▶ GOAL: Copy the lines below word for word, starting with the line that contains "The width and" and continuing through the last line of the records.

Dataset excerpt
+ + +

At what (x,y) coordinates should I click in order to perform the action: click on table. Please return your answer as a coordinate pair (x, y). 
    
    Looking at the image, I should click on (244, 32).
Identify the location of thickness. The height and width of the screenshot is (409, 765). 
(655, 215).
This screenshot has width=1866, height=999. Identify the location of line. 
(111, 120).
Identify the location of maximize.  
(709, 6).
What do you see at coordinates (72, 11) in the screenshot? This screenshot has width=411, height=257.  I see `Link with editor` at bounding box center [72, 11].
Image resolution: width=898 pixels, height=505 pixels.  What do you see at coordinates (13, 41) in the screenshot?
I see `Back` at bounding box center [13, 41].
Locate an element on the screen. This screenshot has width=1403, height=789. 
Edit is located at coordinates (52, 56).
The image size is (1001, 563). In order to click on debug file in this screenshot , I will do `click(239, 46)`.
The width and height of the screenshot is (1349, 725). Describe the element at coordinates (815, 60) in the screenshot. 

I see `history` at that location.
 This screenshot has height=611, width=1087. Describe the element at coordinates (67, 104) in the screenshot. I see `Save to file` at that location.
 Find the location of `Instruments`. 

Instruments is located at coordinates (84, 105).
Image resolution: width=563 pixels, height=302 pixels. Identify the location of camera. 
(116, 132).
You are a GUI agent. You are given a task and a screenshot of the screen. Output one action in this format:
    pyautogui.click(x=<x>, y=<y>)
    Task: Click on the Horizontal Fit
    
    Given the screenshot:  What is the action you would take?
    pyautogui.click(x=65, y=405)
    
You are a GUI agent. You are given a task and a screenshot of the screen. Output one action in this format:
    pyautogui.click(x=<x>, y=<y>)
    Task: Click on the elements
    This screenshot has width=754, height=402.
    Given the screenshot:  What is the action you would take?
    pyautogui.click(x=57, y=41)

+ + +

▶ ANSWER TO THE PROBLEM:
The width and height of the screenshot is (1349, 725). Describe the element at coordinates (815, 60) in the screenshot. 

I see `history` at that location.
 This screenshot has height=611, width=1087. Describe the element at coordinates (67, 104) in the screenshot. I see `Save to file` at that location.
 Find the location of `Instruments`. 

Instruments is located at coordinates (84, 105).
Image resolution: width=563 pixels, height=302 pixels. Identify the location of camera. 
(116, 132).
You are a GUI agent. You are given a task and a screenshot of the screen. Output one action in this format:
    pyautogui.click(x=<x>, y=<y>)
    Task: Click on the Horizontal Fit
    
    Given the screenshot:  What is the action you would take?
    pyautogui.click(x=65, y=405)
    
You are a GUI agent. You are given a task and a screenshot of the screen. Output one action in this format:
    pyautogui.click(x=<x>, y=<y>)
    Task: Click on the elements
    This screenshot has width=754, height=402.
    Given the screenshot:  What is the action you would take?
    pyautogui.click(x=57, y=41)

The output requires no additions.